Breadth was weak, with large cap tech stocks leading the rally. Every day this week saw more declining stocks than advancing stocks in the S&P, even though the S&P gained almost 1%.
A pullback/correction could be about begin. As a result, I have further reduced my long U.S. equities position. This doesn’t mean that the pullback/correction will begin right now; it simply means that the risk:reward equation is shifting.
In this week’s market analysis I’ll share my outlook on:
U.S. Stocks: Evaluating the signals of a potential topping pattern.
Treasury Bonds: Likely to remain in a sideways consolidation.
Gold: Sideways consolidation may be necessary before any sustained rally.
Oil: Potential bottoming process, though risks of a further dip remain.
Bitcoin: Current sentiment is not bullish for Bitcoin, particularly with the risk of a U.S. stock market correction.
Let’s dive in.
*As a side note, please follow me on X if you haven’t already. I write this market analysis once every weekend, but I post my daily thoughts and charts on X.
U.S. stock market
Sentiment
Investors and traders are very bullish towards U.S. equities. The stock market rally may continue a little further (especially with the year-end seasonal rally), which would push sentiment up to truly worrisome levels:
Options
Many indicators reflect this broad bullishness towards stocks. For example, the CBOE’s Equity Call/Put ratio is extremely high. Such bullish positioning led to significant declines in the stock market in January 2018 and March 2020.
Granted, this was not an accurate SELL signal for stocks in the 2020-2021 stimulus-driven rally. But that was under a massive money printing regime. The environment today is different.
The SKEW Index—indicative of perceived market crash risk—remains elevated. This suggests some traders are actively hedging against a potential market downturn, wary of a repeat of the 2022 collapse.
Insider Trading
As I posted on X, Corporate Insiders continue to sell stocks at an extremely fast pace. They tend to sell a too early though, before the stock market tops…

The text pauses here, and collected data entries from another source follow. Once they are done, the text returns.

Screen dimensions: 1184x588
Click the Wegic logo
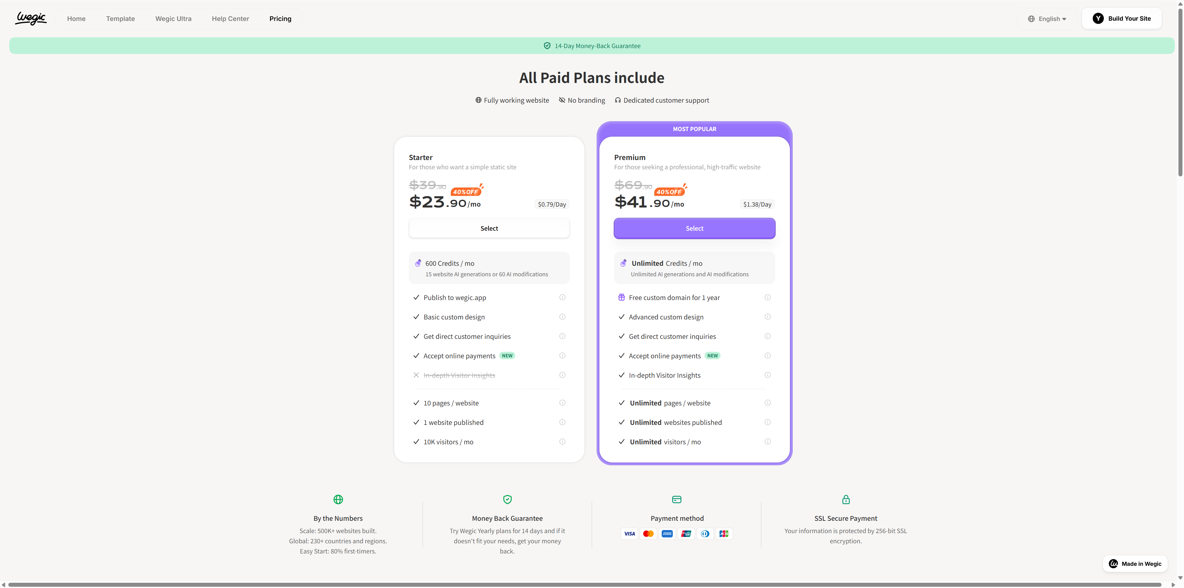point(31,18)
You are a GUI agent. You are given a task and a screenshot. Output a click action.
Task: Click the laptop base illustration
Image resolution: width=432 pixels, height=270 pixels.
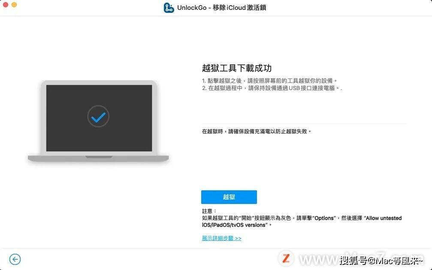tap(98, 159)
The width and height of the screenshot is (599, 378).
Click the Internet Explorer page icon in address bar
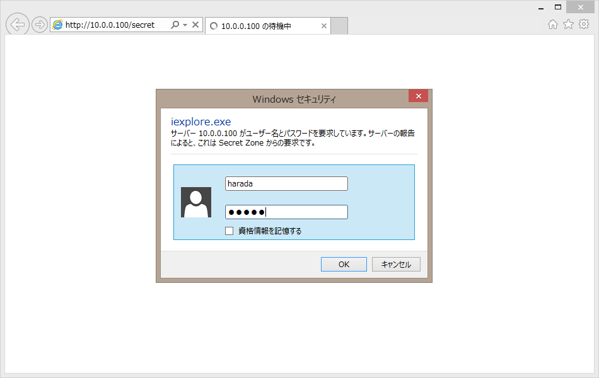coord(58,25)
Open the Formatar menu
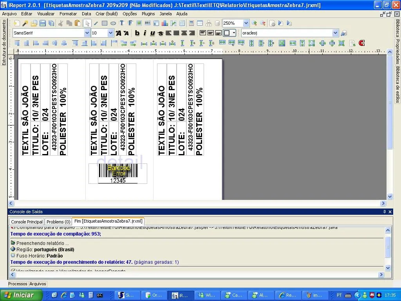This screenshot has height=301, width=401. tap(68, 14)
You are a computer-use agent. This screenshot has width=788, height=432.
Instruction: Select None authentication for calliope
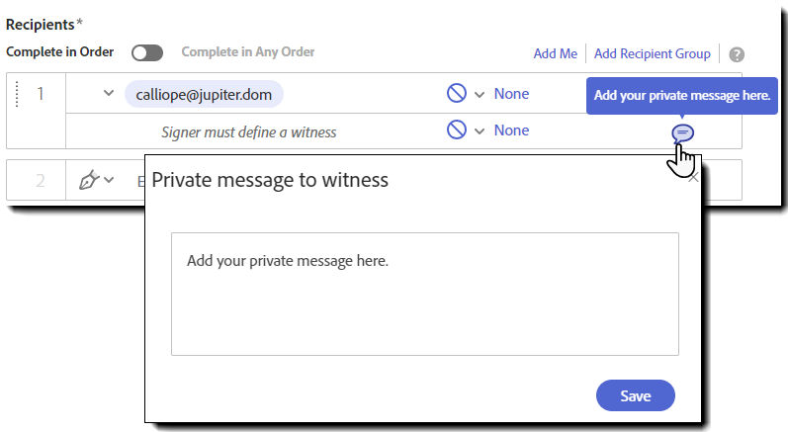point(511,94)
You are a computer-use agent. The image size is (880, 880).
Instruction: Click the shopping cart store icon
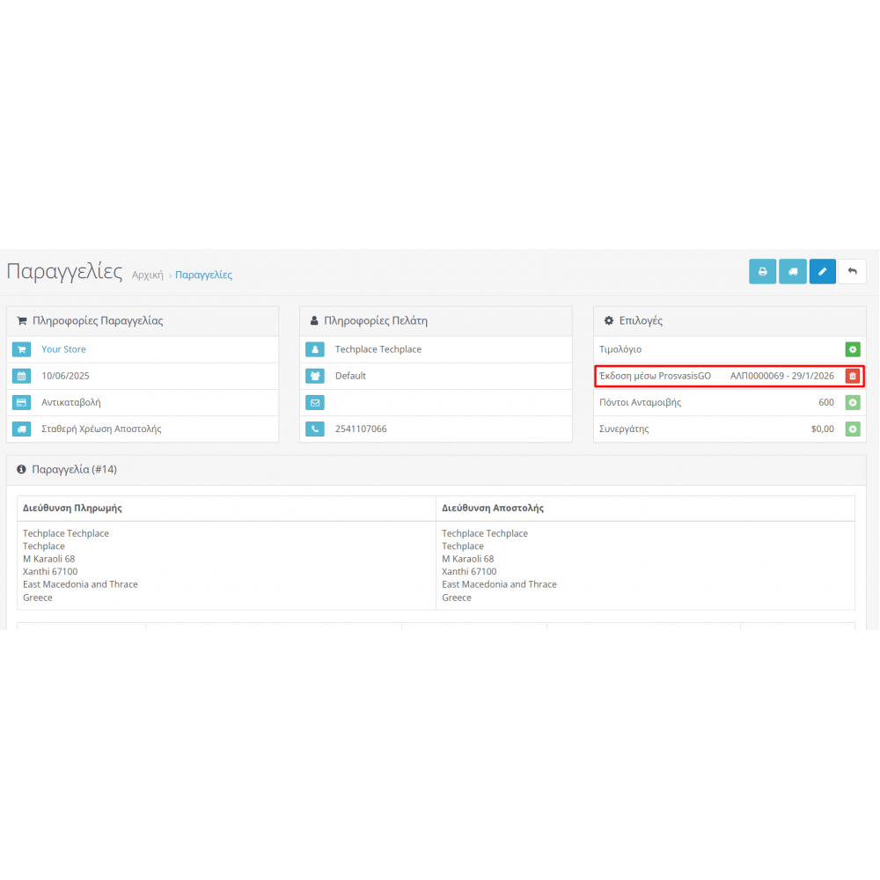tap(22, 349)
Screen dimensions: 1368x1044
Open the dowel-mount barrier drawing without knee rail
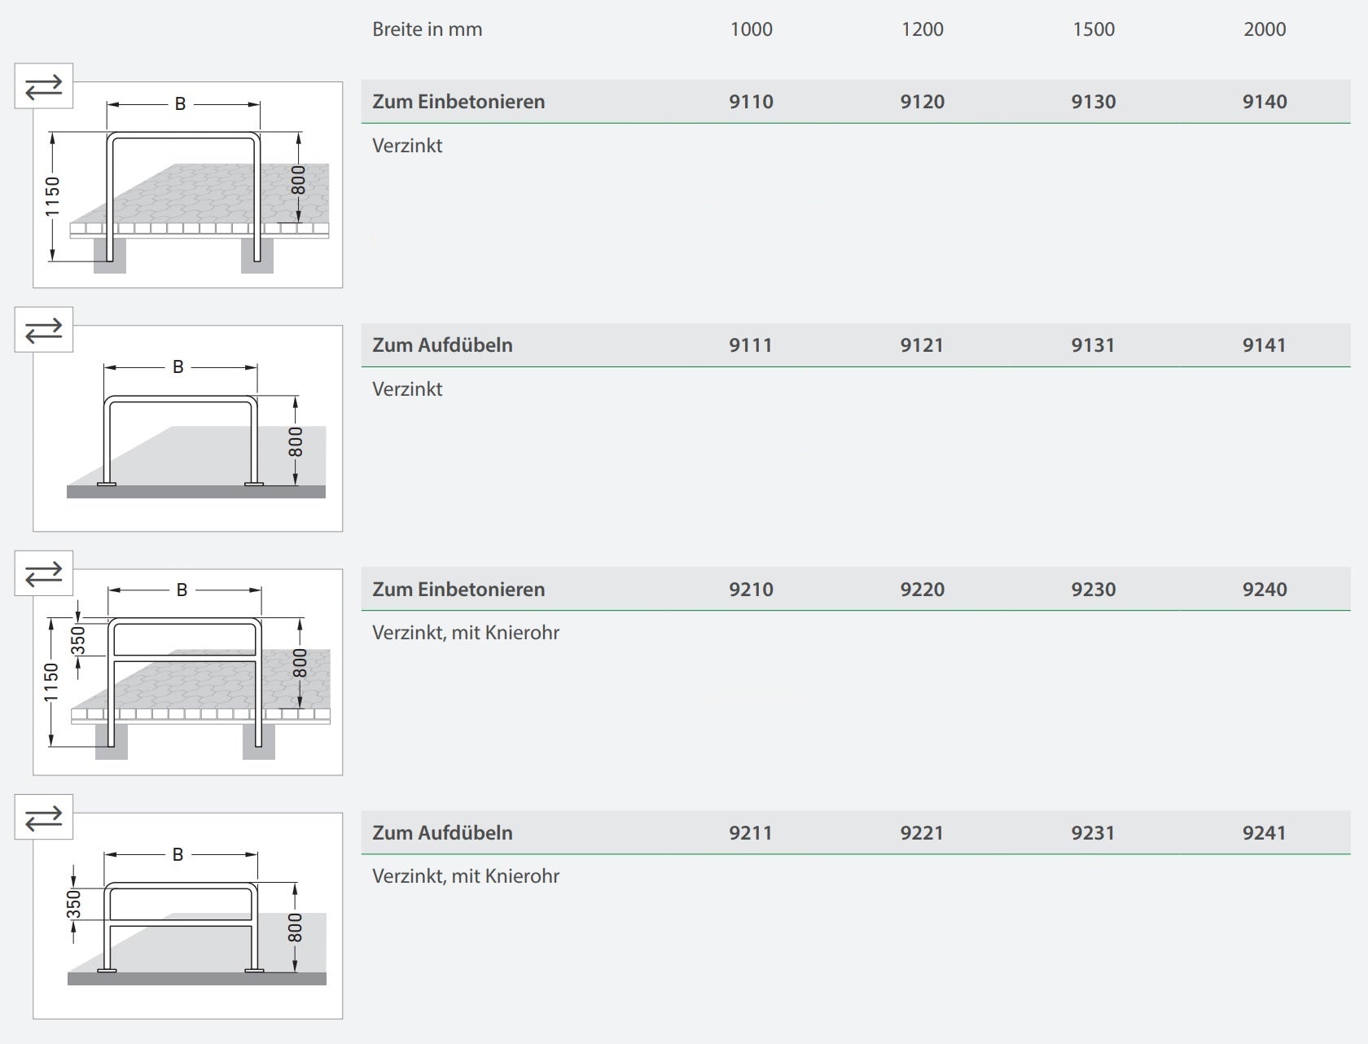coord(188,429)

Commitment of Traders Report
The Commitments of Traders Report highlights incredible bullishness towards equities from asset managers. The following chart illustrates the Net Asset Manager Positioning for Major U.S. Equity Indices, as a % of Open Interest:
Consumers are extremely optimistic towards stocks
Consumers are also extremely optimistic, with a record % of consumers expecting higher stock prices in 12 months (according to the Conference Board). People expect the second Trump presidency to be similar to the first (stocks rallied strongly in Trump’s first year 2017). But the future rarely plays out just like the past. While we can learn lessons from history, history does not exactly repeat itself.
Overall, it’s easy to see that investors and traders are extremely optimistic. After all, nothing changes sentiment like price, and with the S&P up 28% year-to-date, investors/traders are extrapolating this year’s gains into the future. Extrapolating the recent past into the future is a grave sin that one must try to avoid.
I remain long U.S. equities, but have considerably reduced my position size to account for these mounting risks.
Looking at other markets, I see potential large trade setups for 2025, but nothing which is actionable right now. Let’s wait and see, and enjoy the holidays.
Treasury Bonds
I remain neutral towards Treasury bonds; I don’t see a reason for Treasury bonds to breakout or breakdown from its sideways range over the past 2 years.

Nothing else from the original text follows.